Hongxu Chen
Hongxu Chen

Reputation: 5350

How does PartialFunction deal with undefined values in Scala?

I defined 2 versions of PartialFunction in Scala.

  val doubleEvens1: PartialFunction[Int, Int] = {
    case x if x % 2 == 0 => x * 2
  }

  val doubleEvens2 = new PartialFunction[Int, Int] {
    override def isDefinedAt(x: Int): Boolean = x % 2 == 0

    override def apply(v1: Int): Int = v1 * 2
  }

and a list:

val list = List(1, 2, 3, 4, 5)

However their behaviors diff for undefined values:

// doubleEvens1
println(doubleEvens1.isDefinedAt(3)) // false
println(list.collect(doubleEvens1))  // List(4, 8)
println(doubleEvens1(3))             // scala.MatchError
println(list.map(doubleEvens1))      // scala.MatchError

// doubleEvens2
println(doubleEvens2.isDefinedAt(3)) // false
println(list.collect(doubleEvens2))  // List(4, 8)
println(doubleEvens2(3))             // 6
println(list.map(doubleEvens2))      // List(2, 4, 6, 8, 10)

I guess doubleEvens1 should be reasonable since it accords with the mathematical definition.

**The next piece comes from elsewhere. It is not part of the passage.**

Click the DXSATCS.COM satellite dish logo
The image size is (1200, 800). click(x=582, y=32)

But is the behavior of doubleEvens2 designed by purpose? Or am I missing something in the code snippet?

Upvotes: 4

Views: 291

Answers (1)

0__
0__

Reputation: 67280

If you implement your own apply method and do not check against isDefinedAt, then obviously you can call that method with any input without an exception being thrown. This is explicitly stated in the docs:

It is the responsibility of the caller to call isDefinedAt before calling apply, because if isDefinedAt is false, it is not guaranteed apply will throw an exception to indicate an error condition. If an exception is not thrown, evaluation may result in an arbitrary value.

It just so happens that the partial function created from a pattern match will call isDefinedAt itself from its apply method implementation and throw an exception.

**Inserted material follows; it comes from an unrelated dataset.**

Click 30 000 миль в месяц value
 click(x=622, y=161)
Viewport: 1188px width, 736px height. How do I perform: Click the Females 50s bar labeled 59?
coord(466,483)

So if you want to copy that behaviour, you have to do this:

val doubleEvens2 = new PartialFunction[Int, Int] {
  override def isDefinedAt(x: Int): Boolean = x % 2 == 0

  override def apply(x: Int): Int = 
    if (isDefinedAt(x)) x * 2 else throw new MatchError(x.toString)
}

The drawback of course is that some code (isDefined) might be invoked multiple times, as discussed in this question.